Expert reviewed • 22 November 2024 • 9 minute read
Inequality in the distribution of income and wealth is a pressing issue with significant economic and social implications. While some level of inequality can drive economic growth and innovation, excessive inequality can lead to various economic and social costs.
Inequality not only has consequences for individuals and the economy, but also for the economy as a whole. The main economic costs include:
High levels of inequality can hinder economic growth by limiting the ability of lower-income individuals to invest in education and skills, reducing overall productivity. For example, in Australia, studies have shown that increasing income inequality has led to slower economic growth. The top 20% of households hold nearly 40% of total income, while the bottom 20% hold less than 8%, limiting economic mobility and investment in human capital. This in turn can limit overall productivity, hence slowing down economic growth.
Inequality can lead to decreased consumption, as lower-income households have less disposable income to spend on goods and services, reducing overall demand in the economy. For example, in 2022, the average saving ratio for the highest income quintile in Australia was 25%, compared to -5% for the lowest quintile (indicating net borrowing).
Inequality can lead to misallocation of resources, with excessive focus on luxury goods rather than productive investments. For example, the luxury goods market in Australia grew by 6% in 2022, outpacing overall retail growth of 3%.
Governments often need to increase social spending to support low-income households, straining public finances and potentially leading to higher taxes or reduced spending in other areas. For example, Australia's social welfare programmes, including JobSeeker and Family Tax Benefit, accounted for a significant portion of the federal budget in 2023, reflecting the need to support vulnerable populations.
In addition to economic costs, inequality also has specific consequences for individuals in the economy. The main social costs of inequality include:
High inequality can lead to reduced social cohesion and increased social tensions, as disparities in wealth and income create divisions within society. For example, in Australia, the intergenerational income elasticity is 0.35, meaning 35% of income advantage is passed from parents to children.
Inequality is also linked to poor health outcomes, as lower-income individuals often have less access to healthcare, nutritious food, and safe living conditions. For example, studies in Australia have shown that lower-income households have higher rates of chronic diseases and lower life expectancy compared to higher-income households.
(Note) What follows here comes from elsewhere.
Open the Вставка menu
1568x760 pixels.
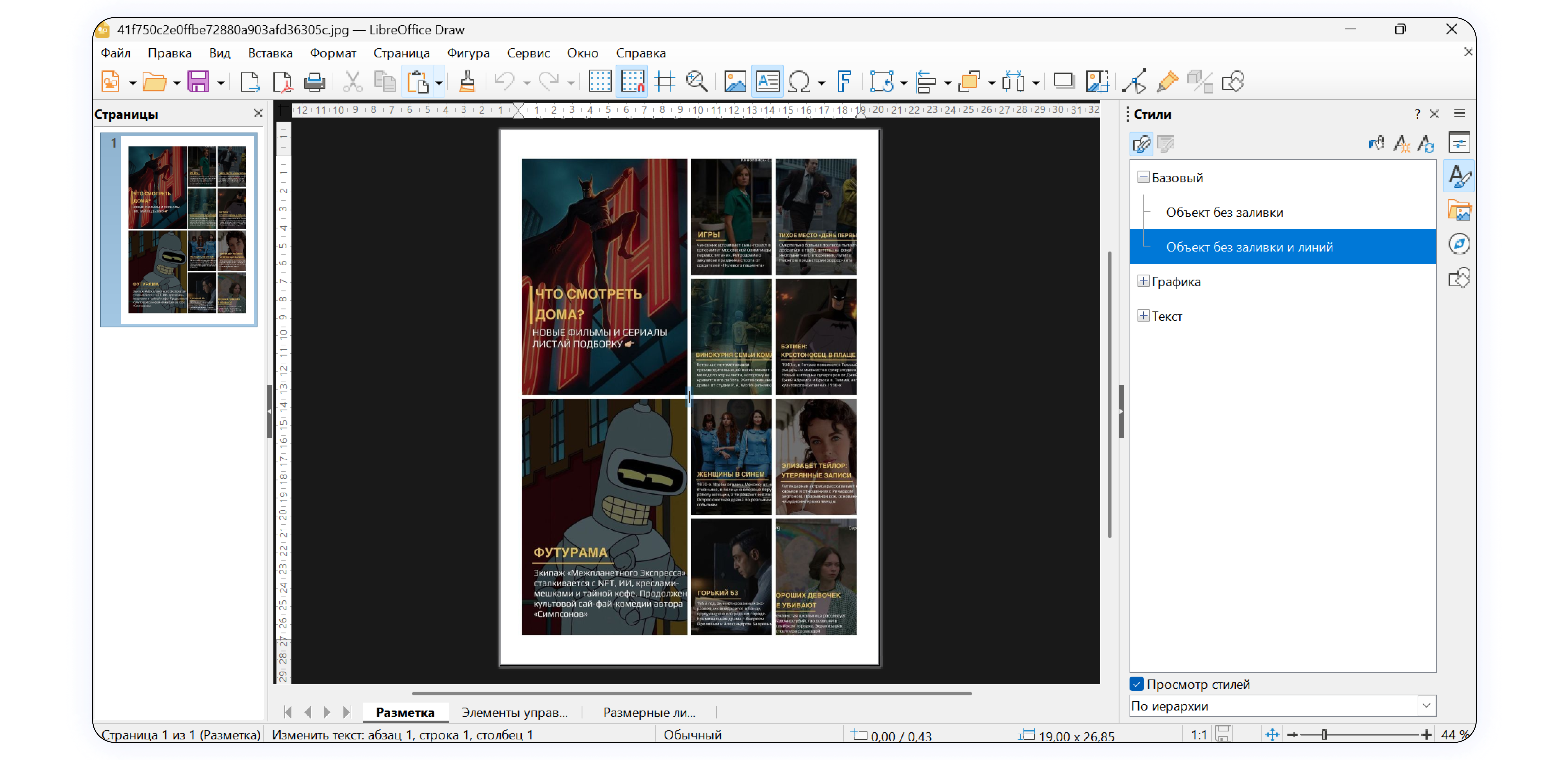point(270,53)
This is reflected in the life expectancy gap between the most and least disadvantaged areas in Australia: 6.4 years for males and 4.4 years for females.
Inequality can lead to significant disparities in educational attainment, as low-income families may lack the resources to invest in quality education for their children. For example, in 2022, 76% of students from high socioeconomic backgrounds completed Year 12, compared to 55% from low socioeconomic backgrounds.
While the costs of inequality are significant, it is argued that a degree of inequality can have economic benefits. These can include:
Some level of inequality can incentivise individuals to work harder, innovate, and take risks, driving economic growth and technological advancement. For example, Australia's startup ecosystem value reached AUD 47 billion in 2022, with the prospect of high returns attracting talent and investment.
Higher income and wealth concentration can lead to greater capital accumulation, as the wealthy invest in businesses, stocks, and other financial instruments, potentially leading to economic growth. For example, in Australia, the top 10% of households hold a significant portion of the nation's financial assets, contributing to investment in the economy and supporting business expansion.
Although they are more controversial, some economists argue that inequality can have certain social benefits:
Wealthy individuals and corporations often engage in philanthropy and charitable giving, supporting social programmes, education, and healthcare initiatives. For example, in Australia, philanthropic contributions by high-net-worth individuals and corporations have funded numerous social and educational programmes, benefiting society as a whole.
Wealthy individuals often support cultural institutions and artistic endeavours. For example, the National Gallery of Australia received private donations worth AUD 93 million in 2022-2023.